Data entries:
/---

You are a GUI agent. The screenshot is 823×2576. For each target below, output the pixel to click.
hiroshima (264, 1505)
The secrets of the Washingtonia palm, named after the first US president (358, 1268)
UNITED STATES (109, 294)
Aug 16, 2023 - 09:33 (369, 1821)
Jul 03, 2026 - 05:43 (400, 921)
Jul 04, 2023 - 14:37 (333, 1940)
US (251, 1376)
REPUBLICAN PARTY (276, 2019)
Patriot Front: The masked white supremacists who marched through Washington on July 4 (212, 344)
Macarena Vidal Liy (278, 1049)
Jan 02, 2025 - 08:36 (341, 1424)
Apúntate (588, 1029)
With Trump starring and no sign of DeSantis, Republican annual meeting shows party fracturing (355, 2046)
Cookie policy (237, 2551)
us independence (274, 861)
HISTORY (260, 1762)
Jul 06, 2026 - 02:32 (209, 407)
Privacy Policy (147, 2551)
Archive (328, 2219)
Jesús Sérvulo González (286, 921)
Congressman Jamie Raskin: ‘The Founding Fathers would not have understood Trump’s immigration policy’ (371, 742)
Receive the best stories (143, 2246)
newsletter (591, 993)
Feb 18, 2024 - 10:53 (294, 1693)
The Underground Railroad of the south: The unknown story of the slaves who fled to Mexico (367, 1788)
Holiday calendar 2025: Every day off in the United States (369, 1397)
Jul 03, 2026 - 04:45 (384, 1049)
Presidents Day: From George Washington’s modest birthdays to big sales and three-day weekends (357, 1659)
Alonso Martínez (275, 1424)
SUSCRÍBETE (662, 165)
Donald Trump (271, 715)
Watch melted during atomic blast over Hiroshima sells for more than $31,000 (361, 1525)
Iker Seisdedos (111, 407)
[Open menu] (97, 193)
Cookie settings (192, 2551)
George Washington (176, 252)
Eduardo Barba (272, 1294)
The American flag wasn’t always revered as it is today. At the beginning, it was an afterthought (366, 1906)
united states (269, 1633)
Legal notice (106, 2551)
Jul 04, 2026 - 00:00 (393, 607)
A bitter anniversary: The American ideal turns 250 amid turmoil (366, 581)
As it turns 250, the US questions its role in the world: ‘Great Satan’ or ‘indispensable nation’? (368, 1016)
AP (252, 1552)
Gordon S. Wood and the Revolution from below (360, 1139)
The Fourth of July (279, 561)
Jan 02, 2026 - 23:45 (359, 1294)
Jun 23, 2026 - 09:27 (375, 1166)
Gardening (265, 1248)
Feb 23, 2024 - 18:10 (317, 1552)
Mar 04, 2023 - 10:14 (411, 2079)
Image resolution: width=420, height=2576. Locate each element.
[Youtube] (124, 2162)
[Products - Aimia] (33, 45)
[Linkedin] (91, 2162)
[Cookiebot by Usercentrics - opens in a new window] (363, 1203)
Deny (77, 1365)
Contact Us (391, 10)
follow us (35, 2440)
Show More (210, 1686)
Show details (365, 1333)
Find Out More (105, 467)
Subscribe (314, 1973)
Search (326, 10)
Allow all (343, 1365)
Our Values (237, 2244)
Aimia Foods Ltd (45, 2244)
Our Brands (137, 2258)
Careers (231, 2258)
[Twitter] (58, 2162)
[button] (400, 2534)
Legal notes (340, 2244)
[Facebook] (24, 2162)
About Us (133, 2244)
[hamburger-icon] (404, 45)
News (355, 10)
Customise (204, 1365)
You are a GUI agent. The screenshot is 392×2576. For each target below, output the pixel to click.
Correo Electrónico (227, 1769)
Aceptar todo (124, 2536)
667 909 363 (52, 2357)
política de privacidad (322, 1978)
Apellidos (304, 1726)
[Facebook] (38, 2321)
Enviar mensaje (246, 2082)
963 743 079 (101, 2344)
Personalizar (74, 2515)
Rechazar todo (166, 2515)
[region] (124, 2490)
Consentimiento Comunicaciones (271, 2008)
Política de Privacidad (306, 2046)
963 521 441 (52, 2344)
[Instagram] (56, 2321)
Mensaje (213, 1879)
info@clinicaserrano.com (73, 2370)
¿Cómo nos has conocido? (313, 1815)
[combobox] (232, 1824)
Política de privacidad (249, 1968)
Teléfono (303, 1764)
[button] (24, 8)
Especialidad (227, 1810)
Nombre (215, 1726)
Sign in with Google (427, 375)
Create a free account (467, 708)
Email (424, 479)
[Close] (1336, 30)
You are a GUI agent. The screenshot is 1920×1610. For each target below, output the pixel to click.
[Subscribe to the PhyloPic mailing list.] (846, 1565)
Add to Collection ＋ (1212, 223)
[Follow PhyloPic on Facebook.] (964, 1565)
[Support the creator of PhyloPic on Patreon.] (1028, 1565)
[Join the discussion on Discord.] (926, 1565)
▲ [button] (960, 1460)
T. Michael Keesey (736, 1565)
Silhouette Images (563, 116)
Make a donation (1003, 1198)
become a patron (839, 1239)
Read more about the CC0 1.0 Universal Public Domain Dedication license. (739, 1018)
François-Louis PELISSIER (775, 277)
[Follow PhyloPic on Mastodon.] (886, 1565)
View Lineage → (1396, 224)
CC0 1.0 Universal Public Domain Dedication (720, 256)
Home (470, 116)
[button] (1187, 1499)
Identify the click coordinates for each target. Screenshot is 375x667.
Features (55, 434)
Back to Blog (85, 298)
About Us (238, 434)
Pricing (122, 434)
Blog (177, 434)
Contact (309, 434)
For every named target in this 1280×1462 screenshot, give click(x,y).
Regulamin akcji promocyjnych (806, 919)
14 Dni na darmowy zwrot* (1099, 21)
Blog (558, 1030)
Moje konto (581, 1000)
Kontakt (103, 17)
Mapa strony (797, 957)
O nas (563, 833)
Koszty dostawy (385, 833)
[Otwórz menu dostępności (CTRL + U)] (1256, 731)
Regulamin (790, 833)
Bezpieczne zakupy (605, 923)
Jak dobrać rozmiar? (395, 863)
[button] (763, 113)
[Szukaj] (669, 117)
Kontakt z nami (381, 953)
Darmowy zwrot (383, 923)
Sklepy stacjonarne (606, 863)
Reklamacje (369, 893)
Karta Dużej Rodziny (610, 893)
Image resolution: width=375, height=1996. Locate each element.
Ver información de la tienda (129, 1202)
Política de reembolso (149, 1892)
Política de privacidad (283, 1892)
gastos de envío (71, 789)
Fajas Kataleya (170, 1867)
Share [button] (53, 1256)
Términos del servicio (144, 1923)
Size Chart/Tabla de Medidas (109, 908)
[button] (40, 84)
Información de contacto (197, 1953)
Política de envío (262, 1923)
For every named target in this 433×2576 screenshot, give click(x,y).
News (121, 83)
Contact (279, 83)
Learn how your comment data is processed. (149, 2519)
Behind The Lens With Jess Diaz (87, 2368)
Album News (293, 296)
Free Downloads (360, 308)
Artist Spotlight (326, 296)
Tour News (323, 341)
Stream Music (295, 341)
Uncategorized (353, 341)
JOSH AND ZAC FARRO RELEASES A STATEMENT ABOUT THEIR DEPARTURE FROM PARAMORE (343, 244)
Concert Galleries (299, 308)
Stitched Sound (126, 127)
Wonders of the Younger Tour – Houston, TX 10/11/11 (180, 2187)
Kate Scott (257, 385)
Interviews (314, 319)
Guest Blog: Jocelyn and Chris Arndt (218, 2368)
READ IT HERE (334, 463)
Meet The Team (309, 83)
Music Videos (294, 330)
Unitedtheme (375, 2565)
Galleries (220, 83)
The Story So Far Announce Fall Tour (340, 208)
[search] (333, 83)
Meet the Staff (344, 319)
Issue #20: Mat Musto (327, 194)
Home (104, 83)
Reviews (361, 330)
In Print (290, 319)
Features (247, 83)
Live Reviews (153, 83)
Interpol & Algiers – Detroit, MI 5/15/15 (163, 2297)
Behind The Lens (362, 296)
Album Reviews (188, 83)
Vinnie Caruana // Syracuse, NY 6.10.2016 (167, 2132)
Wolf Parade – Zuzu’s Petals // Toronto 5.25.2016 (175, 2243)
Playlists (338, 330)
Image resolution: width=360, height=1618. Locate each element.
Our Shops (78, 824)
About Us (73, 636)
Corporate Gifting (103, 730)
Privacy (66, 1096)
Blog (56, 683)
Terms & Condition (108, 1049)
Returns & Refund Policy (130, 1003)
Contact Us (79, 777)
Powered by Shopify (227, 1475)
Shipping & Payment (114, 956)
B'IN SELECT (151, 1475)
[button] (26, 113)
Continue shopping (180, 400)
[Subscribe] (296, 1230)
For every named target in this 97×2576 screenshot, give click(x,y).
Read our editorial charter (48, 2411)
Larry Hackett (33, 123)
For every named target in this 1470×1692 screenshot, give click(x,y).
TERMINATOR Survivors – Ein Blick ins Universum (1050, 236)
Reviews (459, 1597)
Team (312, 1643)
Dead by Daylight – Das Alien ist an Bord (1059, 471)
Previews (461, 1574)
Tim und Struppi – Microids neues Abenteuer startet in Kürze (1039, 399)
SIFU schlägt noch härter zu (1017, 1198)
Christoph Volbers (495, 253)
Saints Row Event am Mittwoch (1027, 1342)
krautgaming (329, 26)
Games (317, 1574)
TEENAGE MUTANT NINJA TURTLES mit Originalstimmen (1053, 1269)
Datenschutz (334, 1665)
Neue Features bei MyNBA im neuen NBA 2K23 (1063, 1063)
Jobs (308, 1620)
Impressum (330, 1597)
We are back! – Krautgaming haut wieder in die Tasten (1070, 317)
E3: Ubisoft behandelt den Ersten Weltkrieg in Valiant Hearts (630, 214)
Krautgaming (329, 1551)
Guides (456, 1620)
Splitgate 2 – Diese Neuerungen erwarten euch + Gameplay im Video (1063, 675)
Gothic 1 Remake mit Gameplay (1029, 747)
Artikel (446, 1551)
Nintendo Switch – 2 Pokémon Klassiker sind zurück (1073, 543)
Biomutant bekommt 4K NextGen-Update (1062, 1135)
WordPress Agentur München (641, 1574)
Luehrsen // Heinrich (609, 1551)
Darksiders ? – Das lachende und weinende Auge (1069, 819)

\---

(TASK DIRECTIONS): Print exactly the lines above, between the one holding "Koszty dostawy (385, 833)" and the one holding "Home (104, 83)", inclusive, and nothing besides.

(RESULT OF THE EXERCISE):
Koszty dostawy (385, 833)
[Otwórz menu dostępności (CTRL + U)] (1256, 731)
Regulamin (790, 833)
Bezpieczne zakupy (605, 923)
Jak dobrać rozmiar? (395, 863)
[button] (763, 113)
[Szukaj] (669, 117)
Kontakt z nami (381, 953)
Darmowy zwrot (383, 923)
Sklepy stacjonarne (606, 863)
Reklamacje (369, 893)
Karta Dużej Rodziny (610, 893)
Image resolution: width=375, height=1996. Locate each element.
Ver información de la tienda (129, 1202)
Política de reembolso (149, 1892)
Política de privacidad (283, 1892)
gastos de envío (71, 789)
Fajas Kataleya (170, 1867)
Share [button] (53, 1256)
Términos del servicio (144, 1923)
Size Chart/Tabla de Medidas (109, 908)
[button] (40, 84)
Información de contacto (197, 1953)
Política de envío (262, 1923)
For every named target in this 433×2576 screenshot, give click(x,y).
News (121, 83)
Contact (279, 83)
Learn how your comment data is processed. (149, 2519)
Behind The Lens With Jess Diaz (87, 2368)
Album News (293, 296)
Free Downloads (360, 308)
Artist Spotlight (326, 296)
Tour News (323, 341)
Stream Music (295, 341)
Uncategorized (353, 341)
JOSH AND ZAC FARRO RELEASES A STATEMENT ABOUT THEIR DEPARTURE FROM PARAMORE (343, 244)
Concert Galleries (299, 308)
Stitched Sound (126, 127)
Wonders of the Younger Tour – Houston, TX 10/11/11 (180, 2187)
Kate Scott (257, 385)
Interviews (314, 319)
Guest Blog: Jocelyn and Chris Arndt (218, 2368)
READ IT HERE (334, 463)
Meet The Team (309, 83)
Music Videos (294, 330)
Unitedtheme (375, 2565)
Galleries (220, 83)
The Story So Far Announce Fall Tour (340, 208)
[search] (333, 83)
Meet the Staff (344, 319)
Issue #20: Mat Musto (327, 194)
Home (104, 83)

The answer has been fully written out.